Pull out each line from the rows below that contains the word "size".

### Supplied records
____

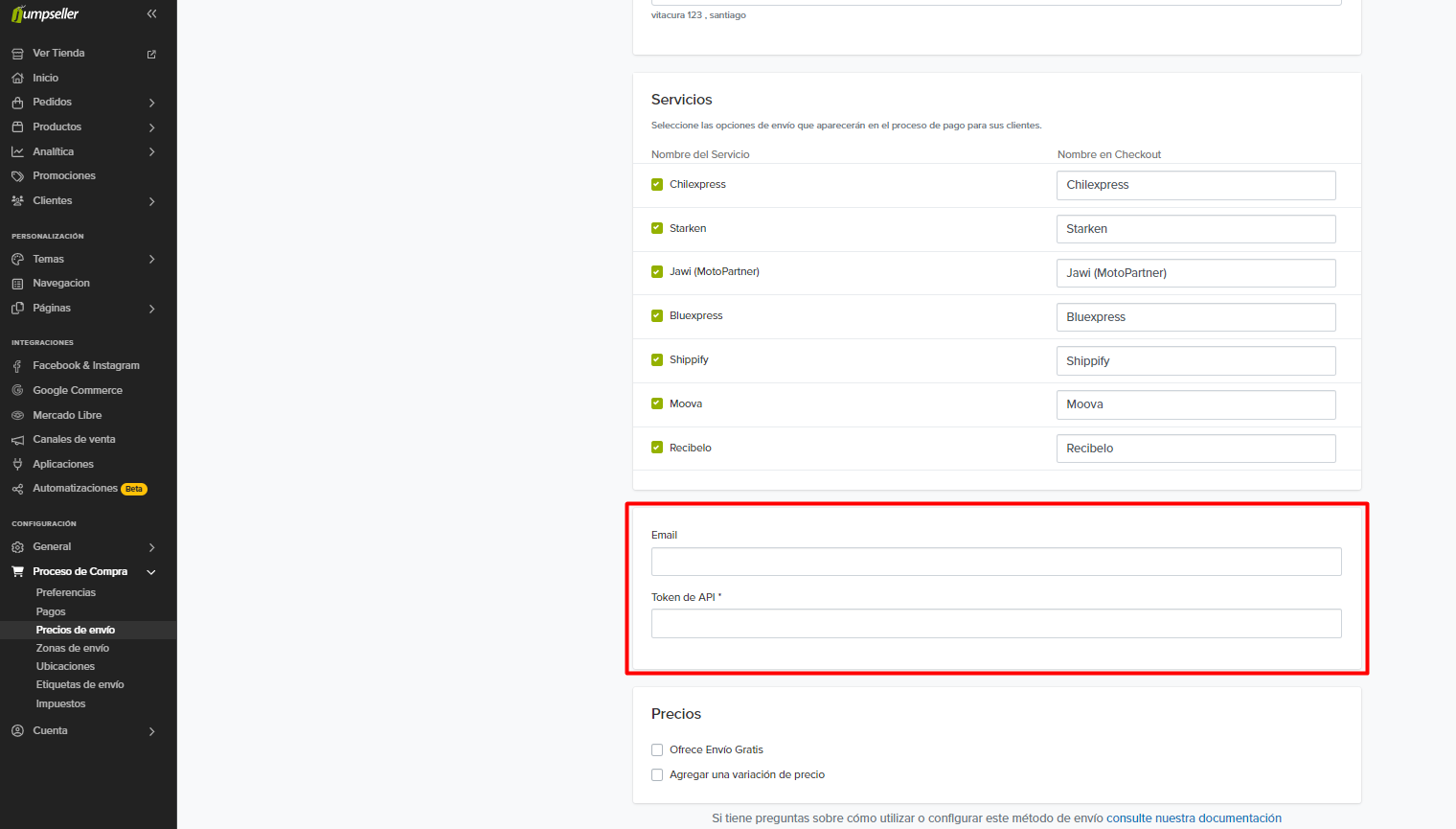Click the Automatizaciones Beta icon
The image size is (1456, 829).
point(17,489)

____

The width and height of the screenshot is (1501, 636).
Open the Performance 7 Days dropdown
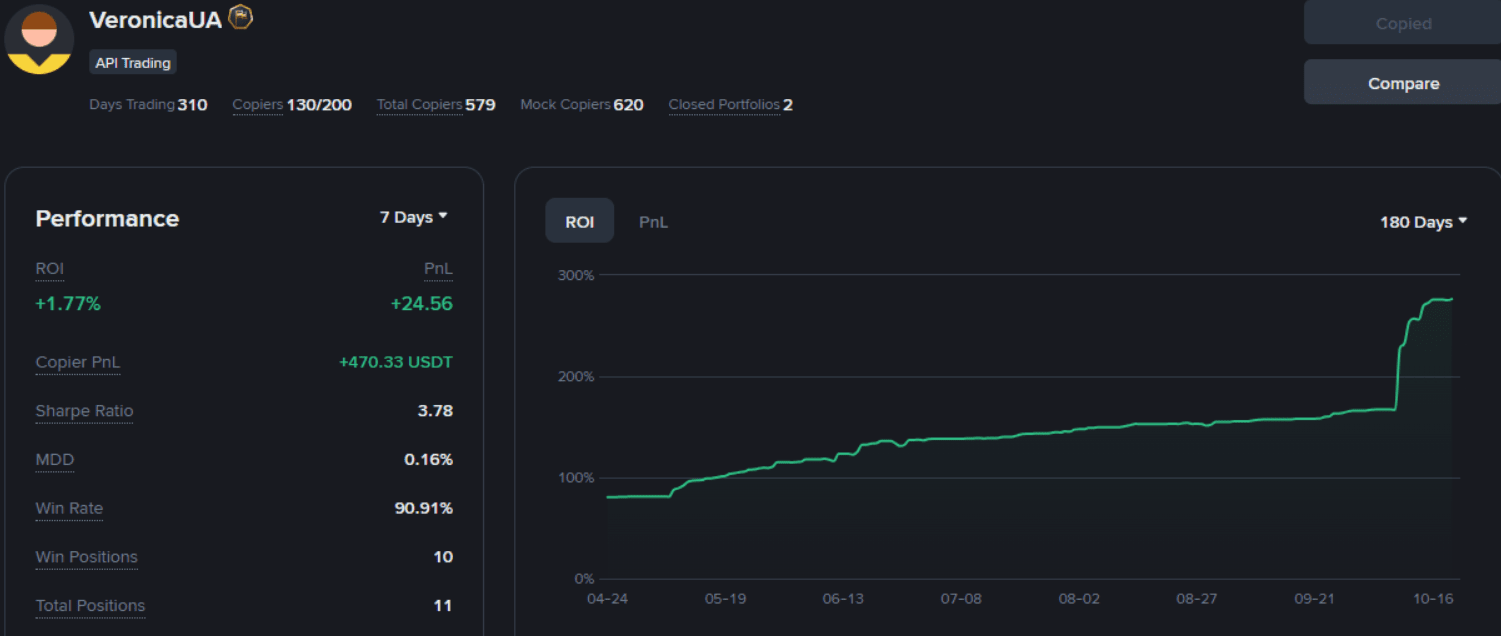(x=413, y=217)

____

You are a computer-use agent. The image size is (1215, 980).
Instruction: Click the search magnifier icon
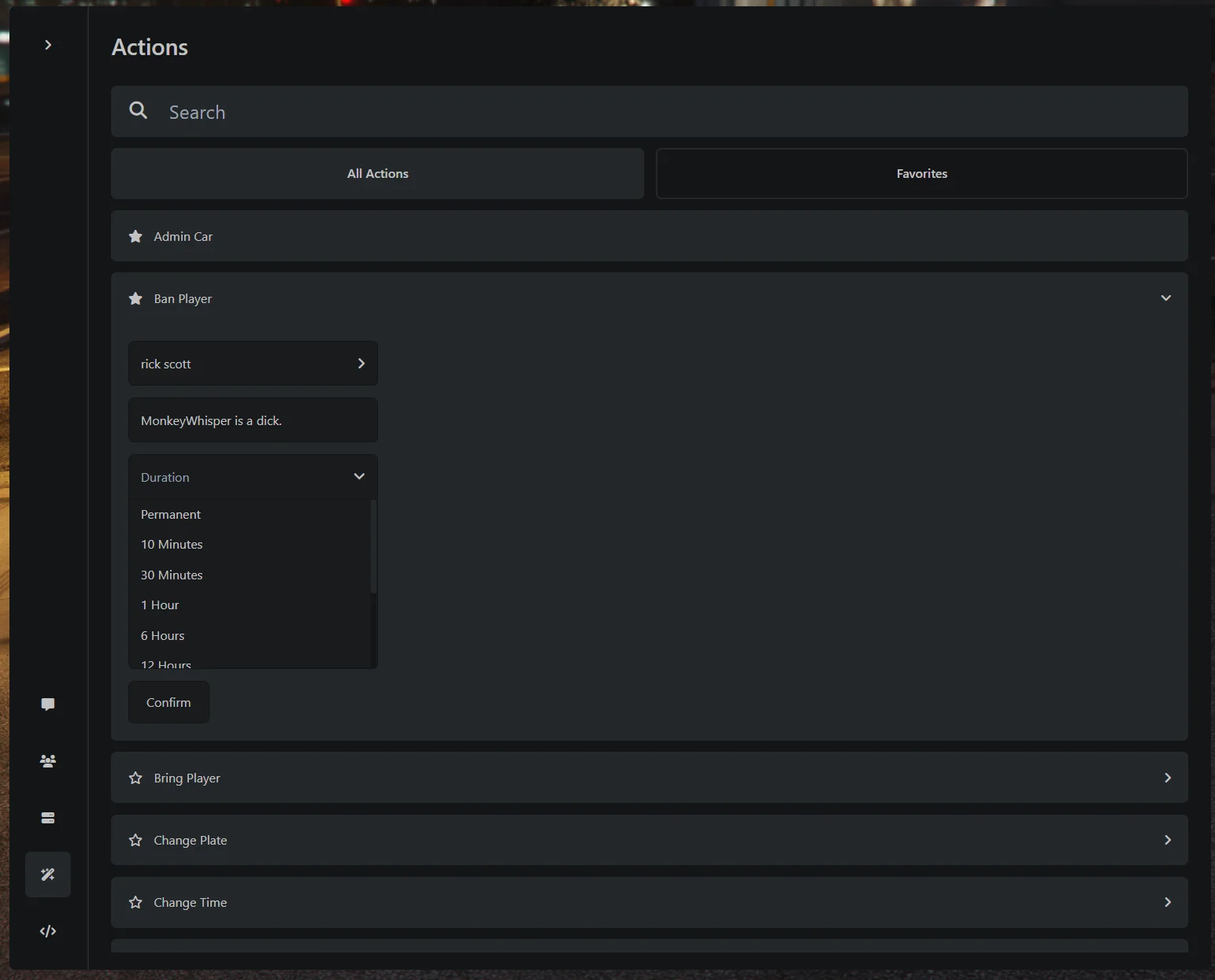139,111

____

### Problem solution
The image size is (1456, 829).
You are a computer-use agent. The image size is (1215, 980).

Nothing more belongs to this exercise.